Today only Intel and a few other companies still design and manufacture all their own chips in their own fabrication plants. Other chip designers—including LSI Corp. and most recently Sony—have gone “fabless,” outsourcing their manufacturing to offshore facilities known as foundries. In doing so, they avoid the huge expense of building a state-of-the-art fab, which in 2007 cost as much as US $2 billion to $4 billion.
Well into the 1970s, the U.S. military’s status as one of the largest consumers of integrated circuits gave it some control over the industry’s production and manufacturing, so the offshoring trend didn’t pose a big problem. The Pentagon could always find a domestic fab and pay a little more to make highly classified and mission-critical chips. The DOD also maintained its own chip-making plant at Fort Meade, near Washington, D.C., until the early 1980s, when costs became prohibitive.
But these days, the U.S. military consumes only about 1 percent of the world’s integrated circuits. “Now,” says Coleman, “all they can do is buy stuff.” Nearly every military system today contains some commercial hardware. It’s a pretty sure bet that the National Security Agency doesn’t fabricate its encryption chips in China. But no entity, no matter how well funded, can afford to manufacture its own safe version of every chip in every piece of equipment.
The Pentagon is now caught in a bind. It likes the cheap, cutting-edge devices emerging from commercial foundries and the regular leaps in IC performance the commercial sector is known for. But with those improvements comes the potential for sabotage. “The economy is globalized, but defense is not globalized,” says Coleman. “How do you reconcile the two?”

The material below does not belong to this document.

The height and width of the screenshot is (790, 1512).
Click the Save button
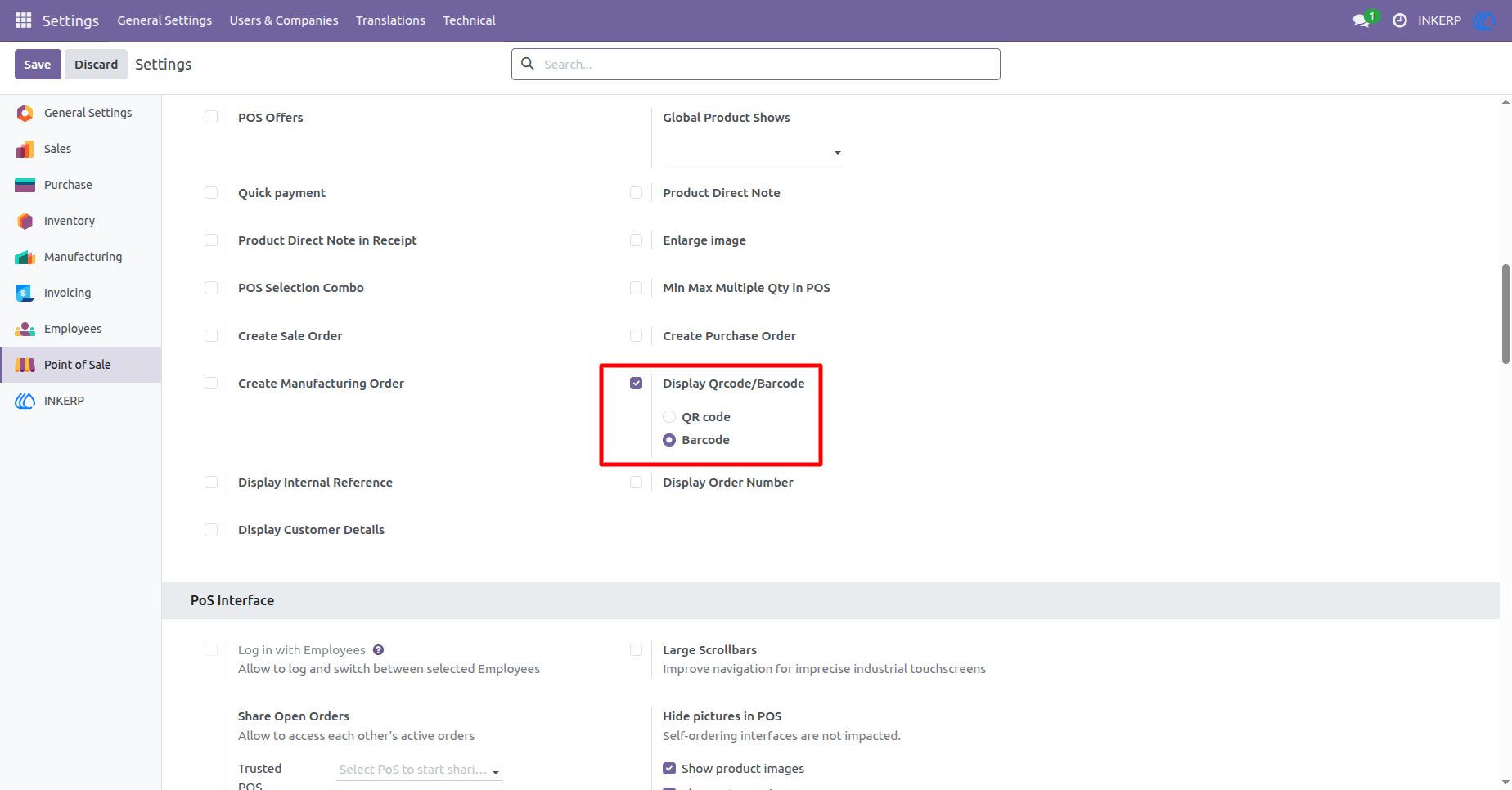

In 2004, the Defense Department created the Trusted Foundries Program to try to ensure an unbroken supply of secure microchips for the government. DOD inspectors have now certified certain commercial chip plants, such as IBM’s Burlington, Vt., facility, as trusted foundries. These plants are then contracted to supply a set number of chips to the Pentagon each year. But Coleman argues that the program blesses a process, not a product. And, she says, the Defense Department’s assumption that onshore assembly is more secure than offshore reveals a blind spot. “Why can’t people put something bad into the chips made right here?” she says.